Edit the lines that begin with the one containing "You are a GUI" and end with the one containing "click(880, 14)", changing "Spotlight" to "Finder" and leaving everything else as it is. Return only those lines, without the pictures.

— BEGIN Records supplied —

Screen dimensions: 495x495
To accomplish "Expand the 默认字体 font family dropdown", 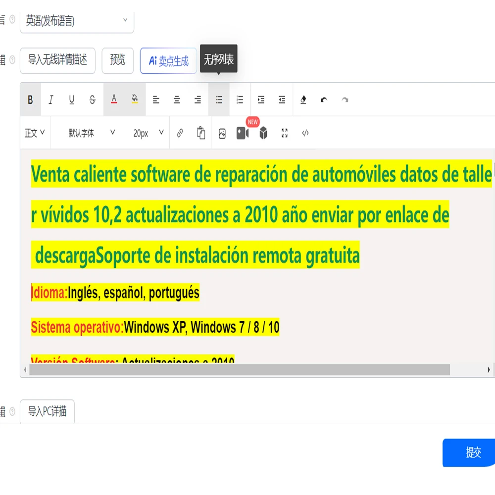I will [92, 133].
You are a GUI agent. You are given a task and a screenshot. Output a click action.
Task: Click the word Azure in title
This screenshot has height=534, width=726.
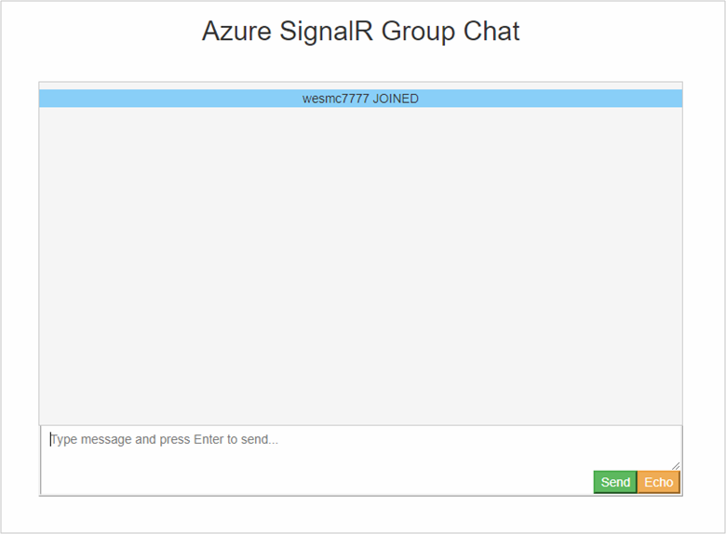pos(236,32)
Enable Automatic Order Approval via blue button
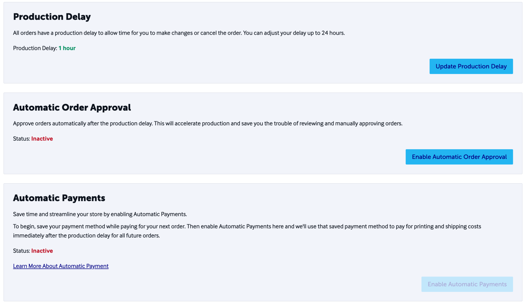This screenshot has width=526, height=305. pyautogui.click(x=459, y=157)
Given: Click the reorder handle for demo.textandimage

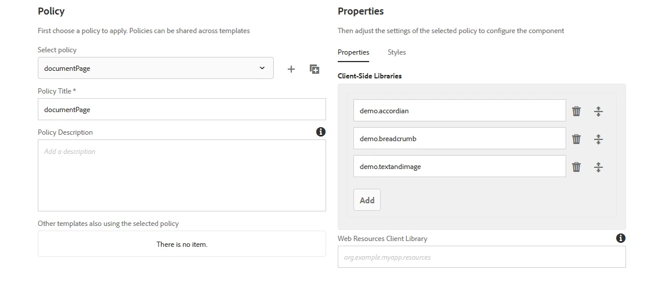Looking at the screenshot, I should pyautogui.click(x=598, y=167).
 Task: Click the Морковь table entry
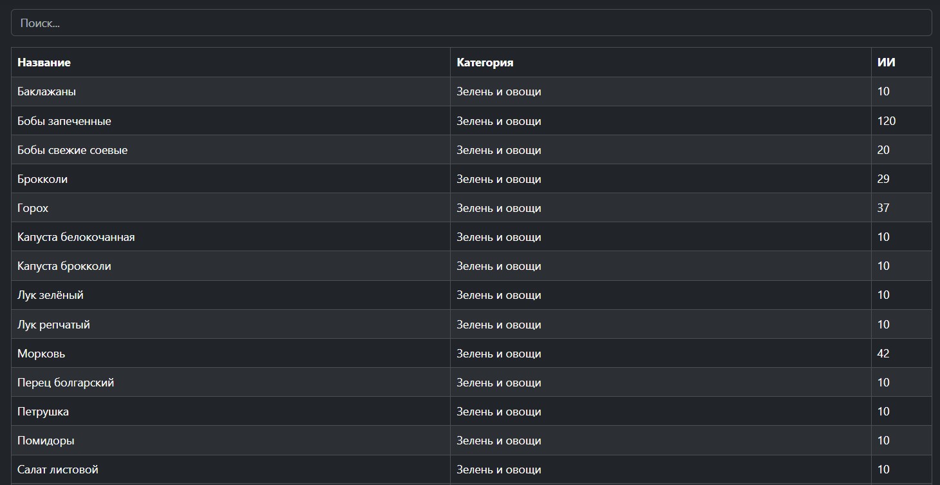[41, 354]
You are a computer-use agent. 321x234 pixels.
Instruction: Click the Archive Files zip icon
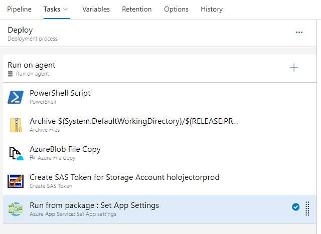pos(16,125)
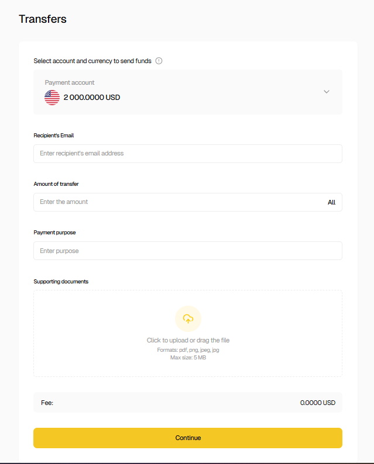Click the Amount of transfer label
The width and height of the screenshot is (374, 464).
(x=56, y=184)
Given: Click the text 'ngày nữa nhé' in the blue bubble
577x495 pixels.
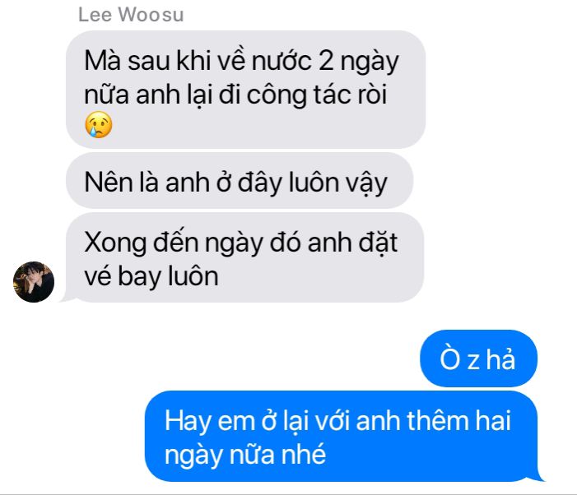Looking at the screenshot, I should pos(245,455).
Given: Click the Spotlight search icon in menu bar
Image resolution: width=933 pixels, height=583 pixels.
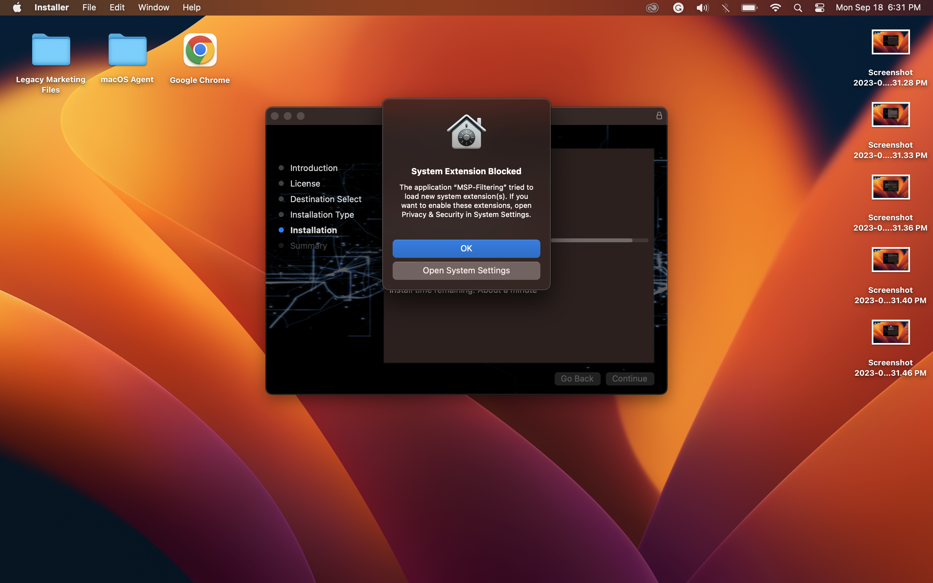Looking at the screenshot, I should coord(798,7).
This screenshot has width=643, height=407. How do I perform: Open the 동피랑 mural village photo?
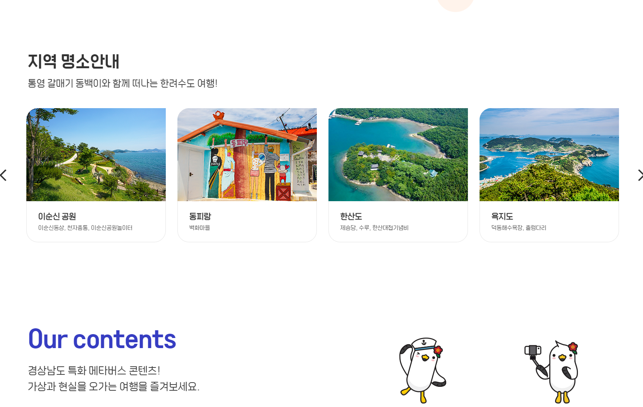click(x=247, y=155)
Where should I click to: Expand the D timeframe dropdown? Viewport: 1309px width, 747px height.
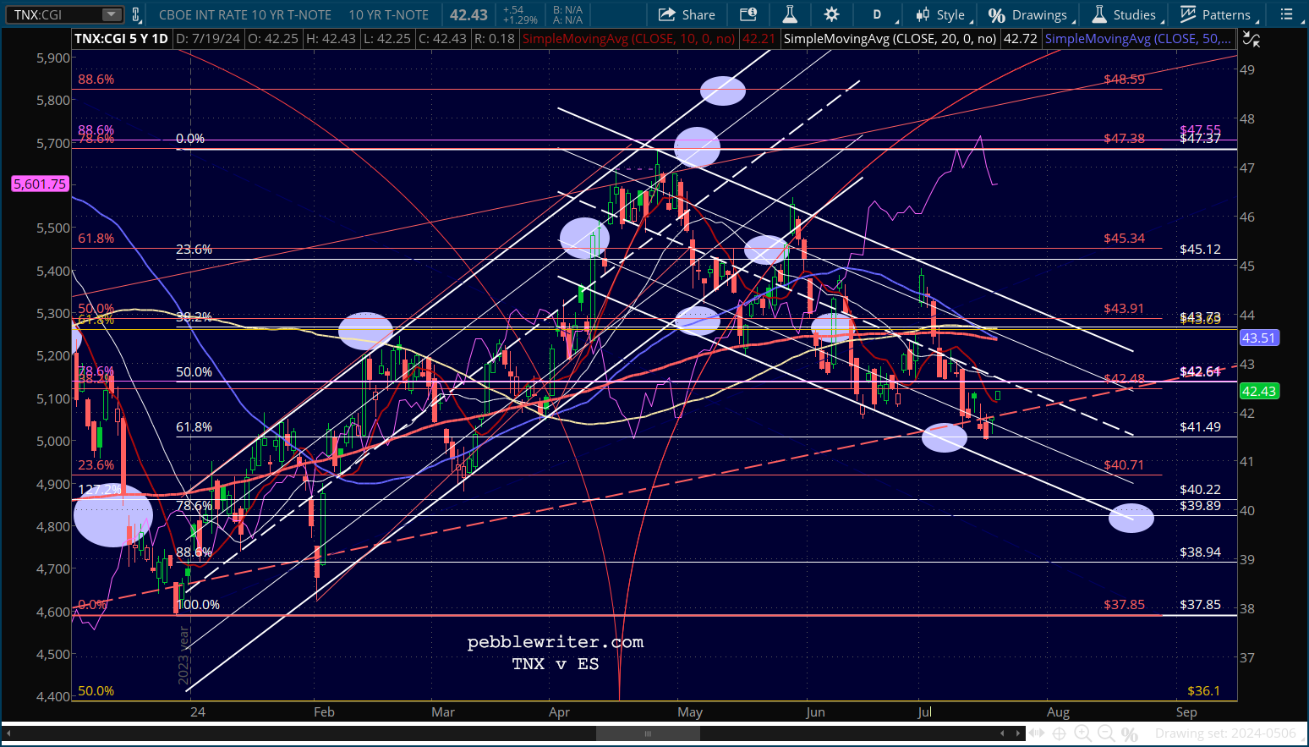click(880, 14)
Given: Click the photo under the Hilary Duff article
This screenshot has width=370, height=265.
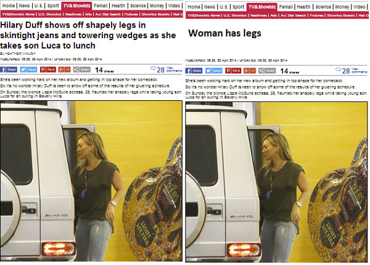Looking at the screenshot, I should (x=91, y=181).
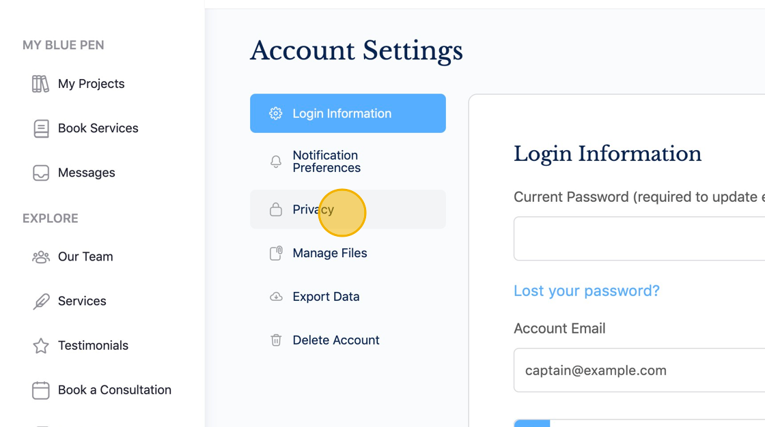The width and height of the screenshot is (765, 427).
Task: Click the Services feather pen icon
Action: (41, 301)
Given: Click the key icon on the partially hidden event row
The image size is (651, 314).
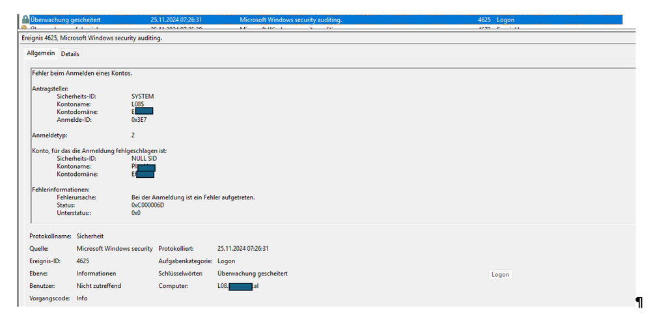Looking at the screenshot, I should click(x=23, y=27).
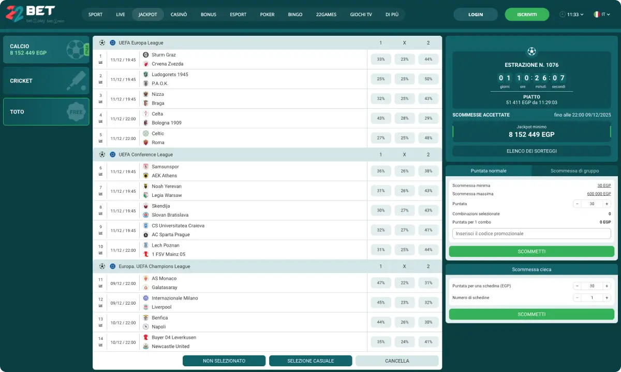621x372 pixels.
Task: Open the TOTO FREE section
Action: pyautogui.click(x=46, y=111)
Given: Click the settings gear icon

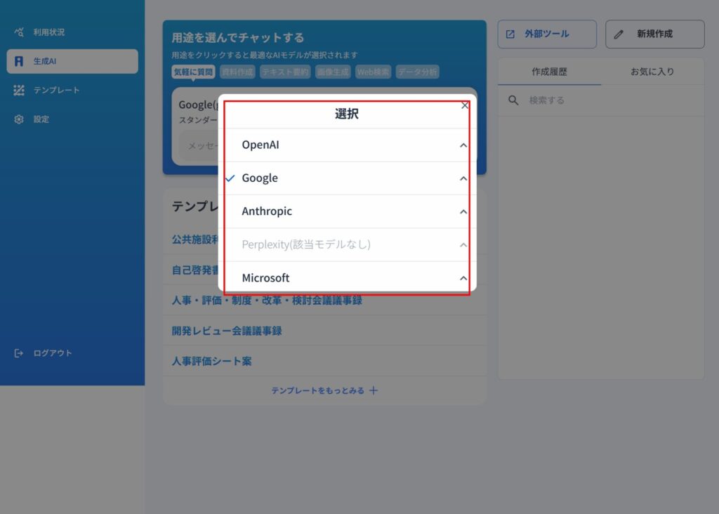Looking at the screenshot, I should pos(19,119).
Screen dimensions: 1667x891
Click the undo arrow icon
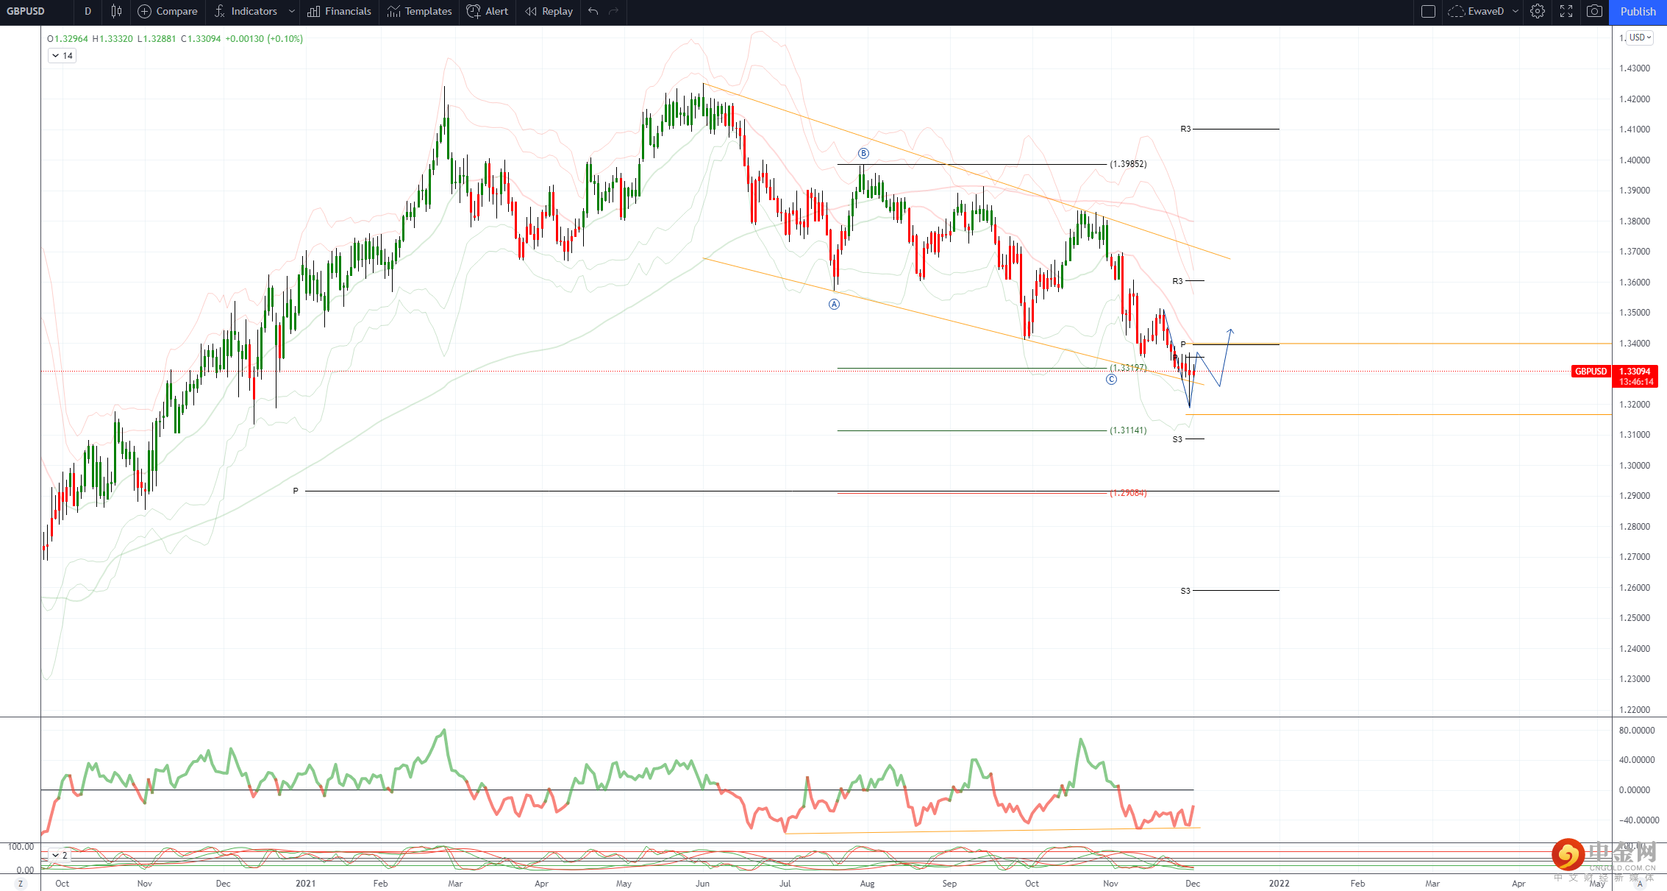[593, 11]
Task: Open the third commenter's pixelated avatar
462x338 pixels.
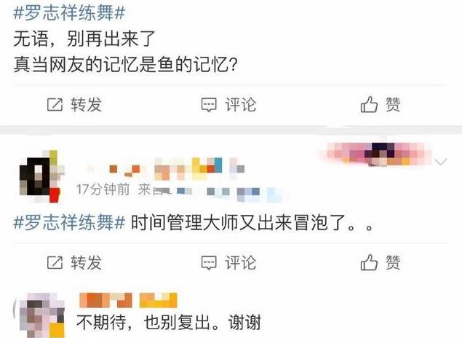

— END Records supplied —

▶ [Task answer]
You are a GUI agent. You are given a task and a screenshot. Output a click action.
Task: Click the word Azure in title
This screenshot has height=534, width=726.
pos(236,32)
Enable Automatic Order Approval via blue button
This screenshot has width=526, height=305. pyautogui.click(x=459, y=157)
Given: Click the reorder handle for demo.textandimage

Looking at the screenshot, I should pyautogui.click(x=598, y=167).
 Task: Click the Морковь table entry
[41, 354]
You are a computer-use agent. 321x234 pixels.
Instruction: Click the Archive Files zip icon
pos(16,125)
Click the Amount of transfer label
The width and height of the screenshot is (374, 464).
(x=56, y=184)
Given: Click the text 'ngày nữa nhé' in the blue bubble
577x495 pixels.
Looking at the screenshot, I should pos(245,455).
Given: Click the Finder search icon in menu bar
Image resolution: width=933 pixels, height=583 pixels.
Looking at the screenshot, I should coord(798,7).
This screenshot has width=643, height=407. How do I perform: Open the 동피랑 mural village photo?
click(x=247, y=155)
Where should I click to: Expand the D timeframe dropdown? Viewport: 1309px width, 747px height.
click(880, 14)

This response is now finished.